So I next changed the Python tag in the Classifiers section to explicitly state version 3.9. However, that did not affect the Python Tag in the file name of the resulting wheel file.

I finally—inspired by this answer on Stack Overflow—solved the problem by adding the following section to setup.cfg:

[bdist_wheel]
python-tag = py39

After this change, the file name of the resulting wheel file including the Python Tag string py39 as I desired.

Considerations regarding the inter-word delimiter character in a multiword project name

The name field in setup.cfg (or setup.py) defines the name of your project as it will appear on PyPI. (Examples will often misleadingly suggest that this is the package name, in some incompletely specified notion of “package,” but the only effect of this field is to determine the project name on PyPI.)

When, for better readability, you want your project name to have multiple words, you need to have a nonspace delimiter between these words. However, no matter what delimiter you prefer, e.g., underscore (_), hyphen (-), or dot (.), PyPI will ignore your expressed intention and “normalize” the name so that each such delimiter (or even runs of delimiters) is replaced with a single hyphen. So, to avoid confusion, I suggest that, when the project name has two or more words joined by delimiters, you specify hyphens for the delimiter from the get go, since that’s the form it will ultimately take.

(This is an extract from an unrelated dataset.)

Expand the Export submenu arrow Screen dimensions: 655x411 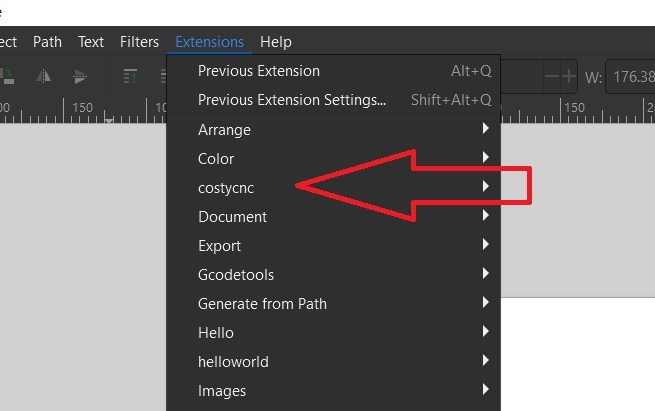(x=485, y=246)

Of course, you might want the import package of your project to have the same name as your project; that’s common. But if your project has multiple words separted by delimiters, this won’t be exactly possible. The best you could do is name your import package the same as the project, but substituting an underscore for each delimiter. E.g.,

  • Project name: my-cool-thing
  • Import package name: my_cool_thing

__main__.py is executed when package invoked from command line with -m flag; allows for a CLI

Although not appropriate in all cases, including a __main__.py file establishes an entry point for the case where the package name is invoked directly (using runpy) from the command line with the -m flag, e.g.,:

python -m demo_package_and_read_data_files

(Note that the import package name, demo_package_and_read_data_files must use underscores as the inter-word delimiter, even though the project name uses hyphens for the delimiter.)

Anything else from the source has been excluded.